#### Material for the task ####

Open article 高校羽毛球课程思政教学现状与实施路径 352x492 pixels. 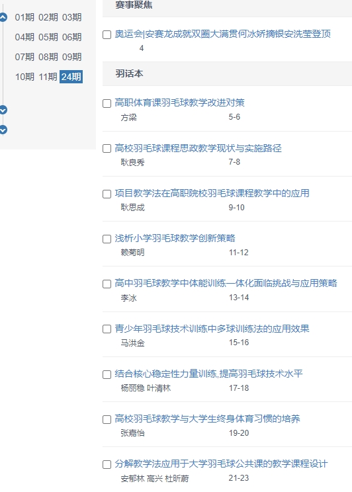pos(198,148)
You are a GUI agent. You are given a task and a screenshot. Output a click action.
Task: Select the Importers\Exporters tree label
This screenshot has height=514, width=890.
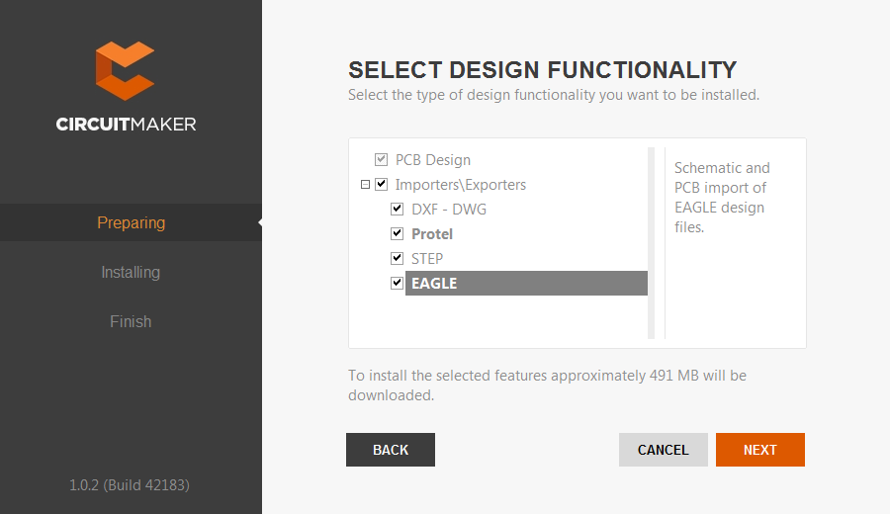(x=461, y=185)
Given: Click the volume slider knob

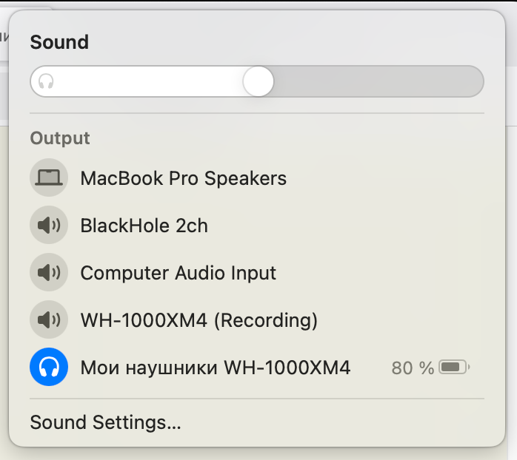Looking at the screenshot, I should pos(259,81).
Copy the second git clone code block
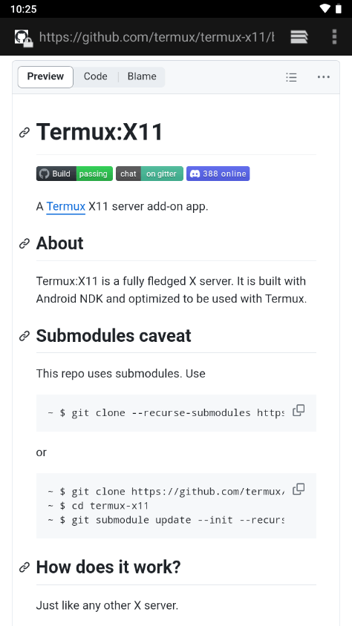Viewport: 352px width, 626px height. 299,489
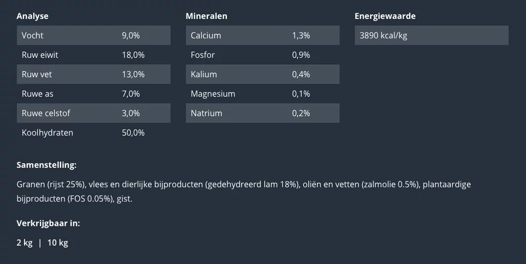Select the Vocht row in the Analyse table
The image size is (526, 264).
[93, 36]
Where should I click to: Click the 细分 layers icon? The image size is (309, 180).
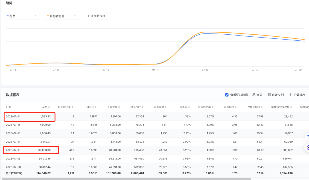coord(254,95)
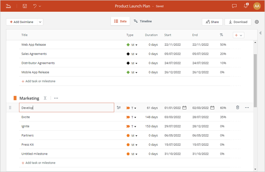Collapse the right side panel

pos(260,33)

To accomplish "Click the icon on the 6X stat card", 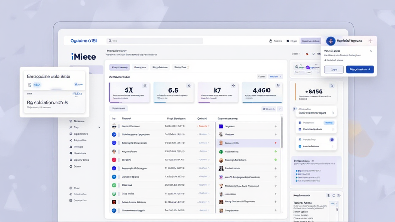I will 145,86.
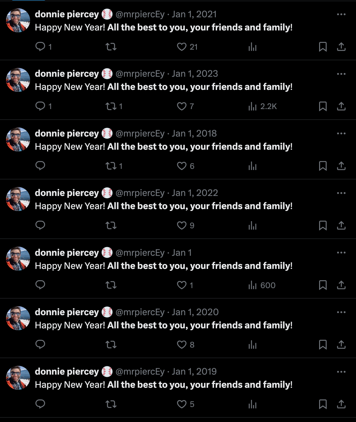The width and height of the screenshot is (356, 422).
Task: Share the Jan 1, 2021 tweet
Action: point(341,47)
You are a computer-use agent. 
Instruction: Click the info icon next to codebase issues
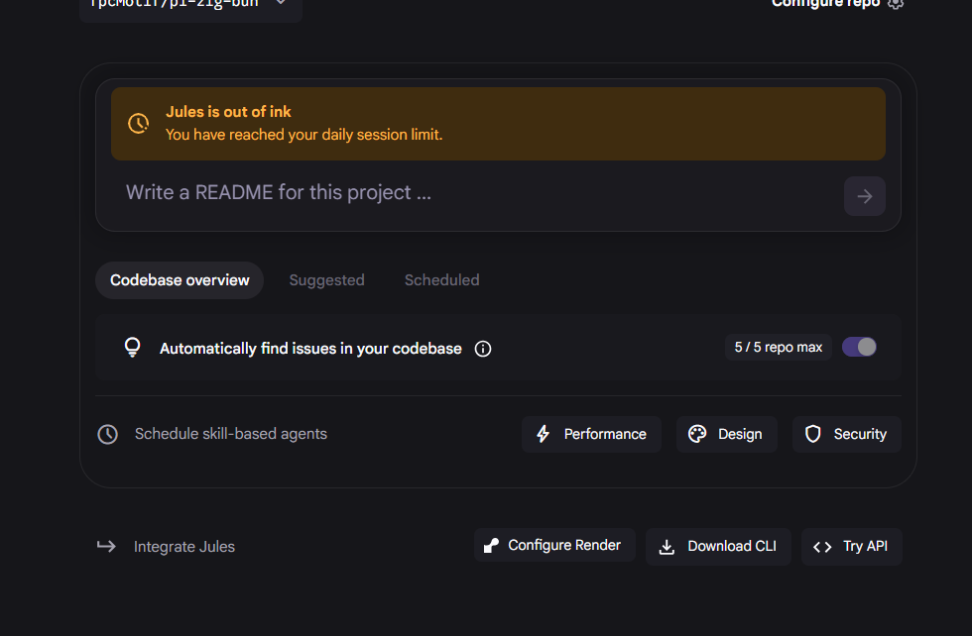[483, 349]
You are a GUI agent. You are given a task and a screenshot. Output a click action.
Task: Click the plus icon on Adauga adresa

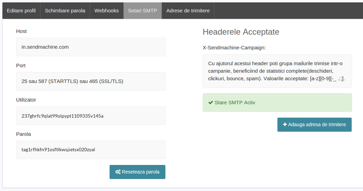click(x=285, y=125)
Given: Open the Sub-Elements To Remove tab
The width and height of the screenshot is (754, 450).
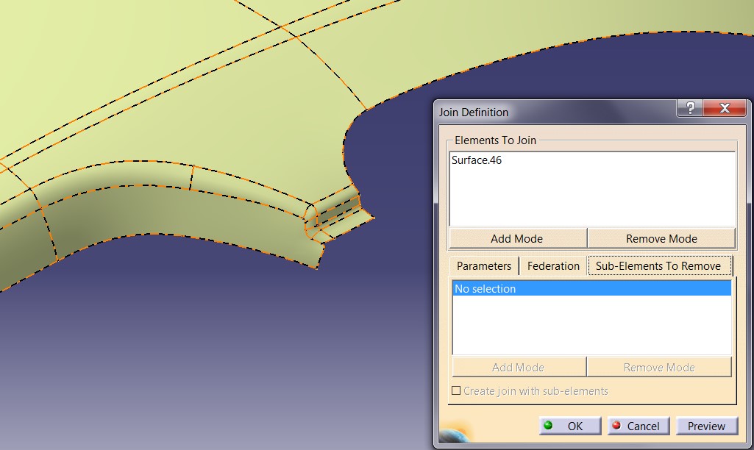Looking at the screenshot, I should pos(659,265).
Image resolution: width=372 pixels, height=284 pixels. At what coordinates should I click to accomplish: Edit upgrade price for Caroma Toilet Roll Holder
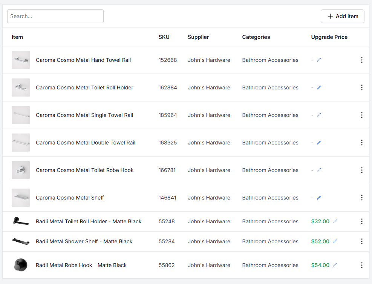click(319, 88)
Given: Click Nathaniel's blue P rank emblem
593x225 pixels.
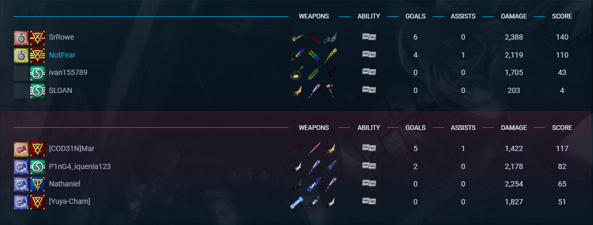Looking at the screenshot, I should (x=38, y=185).
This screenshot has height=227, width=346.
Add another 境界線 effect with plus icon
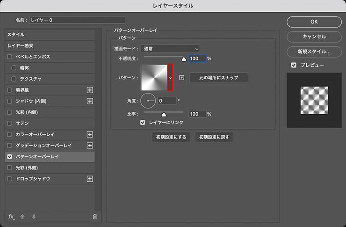(90, 90)
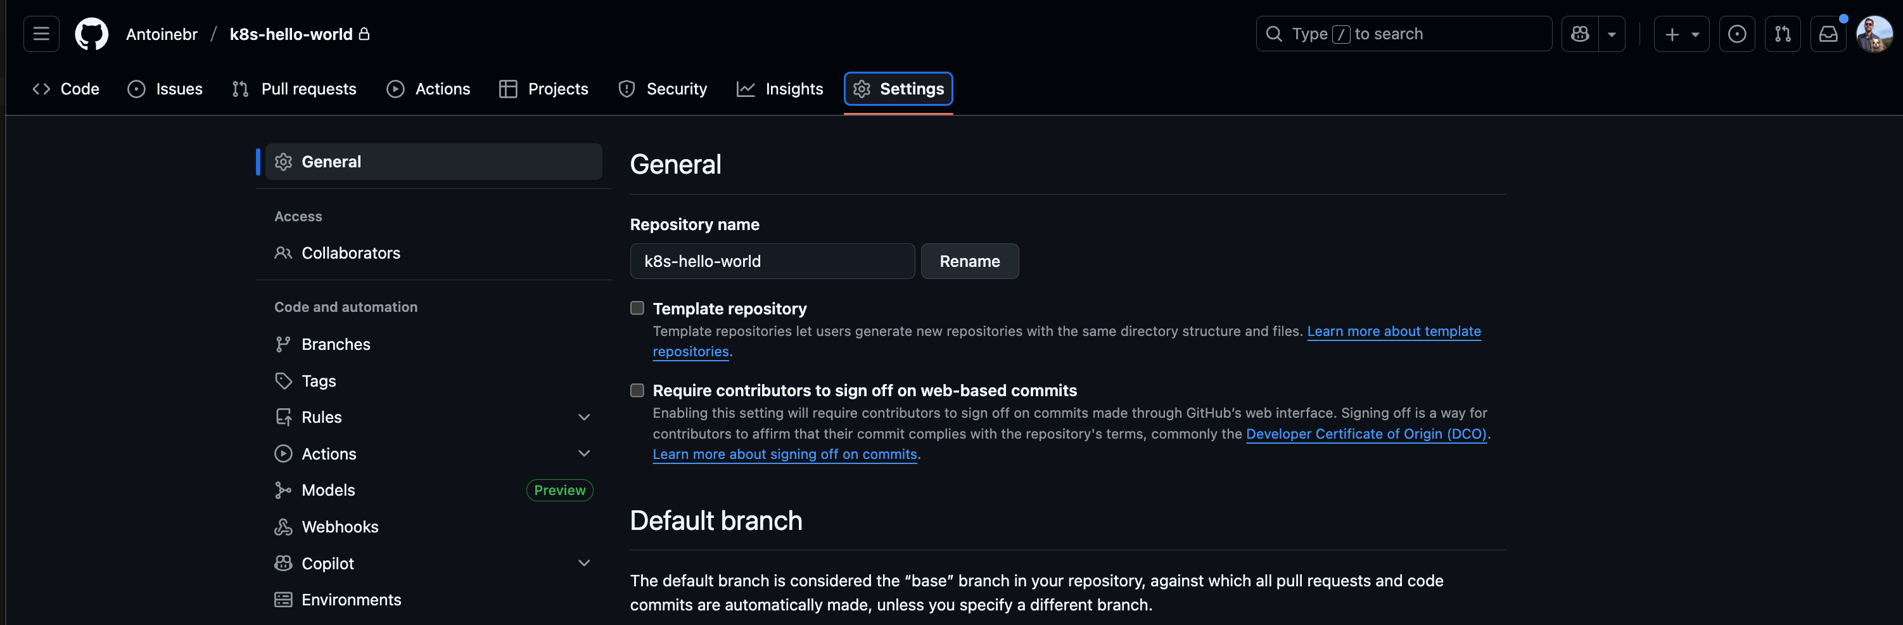The image size is (1903, 625).
Task: Click the GitHub Octocat logo
Action: (x=92, y=34)
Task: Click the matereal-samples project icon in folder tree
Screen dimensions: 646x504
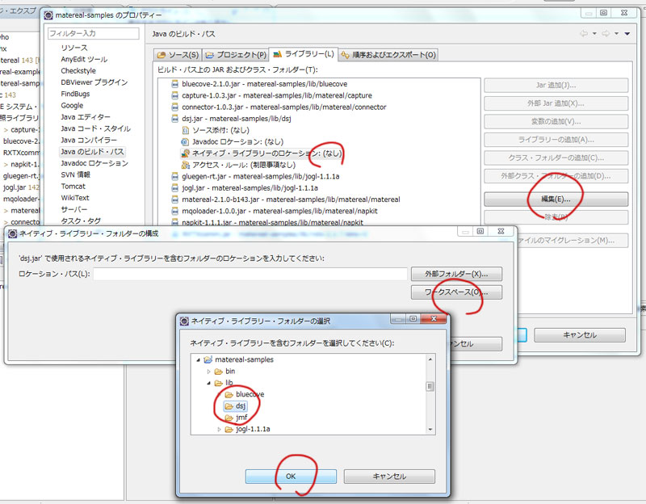Action: 208,359
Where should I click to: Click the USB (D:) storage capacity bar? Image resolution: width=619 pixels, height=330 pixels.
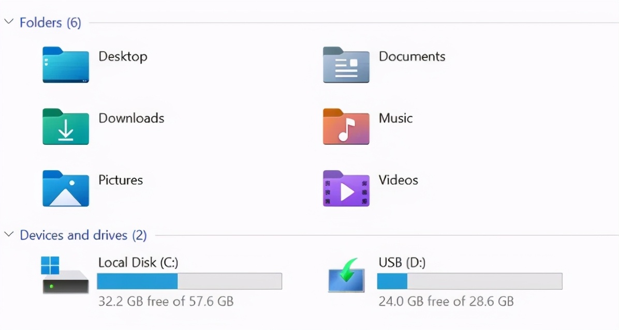tap(469, 281)
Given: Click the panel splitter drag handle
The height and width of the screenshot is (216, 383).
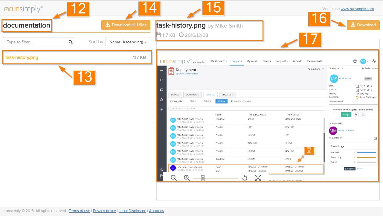Looking at the screenshot, I should (x=153, y=114).
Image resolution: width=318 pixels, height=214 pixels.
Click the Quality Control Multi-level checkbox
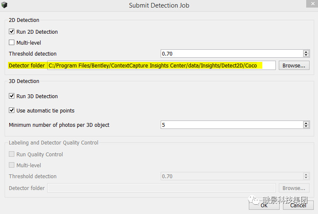(11, 165)
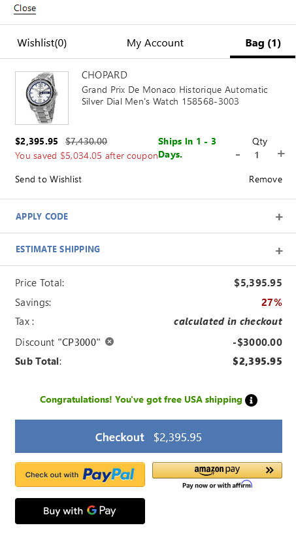Pay using the Amazon Pay button
The height and width of the screenshot is (534, 296).
point(218,471)
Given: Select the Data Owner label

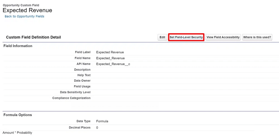Looking at the screenshot, I should point(82,81).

####

Task instructions - Report the number of lines in the entries that hold the word "tree". Nothing else is wanted.

Task response - 2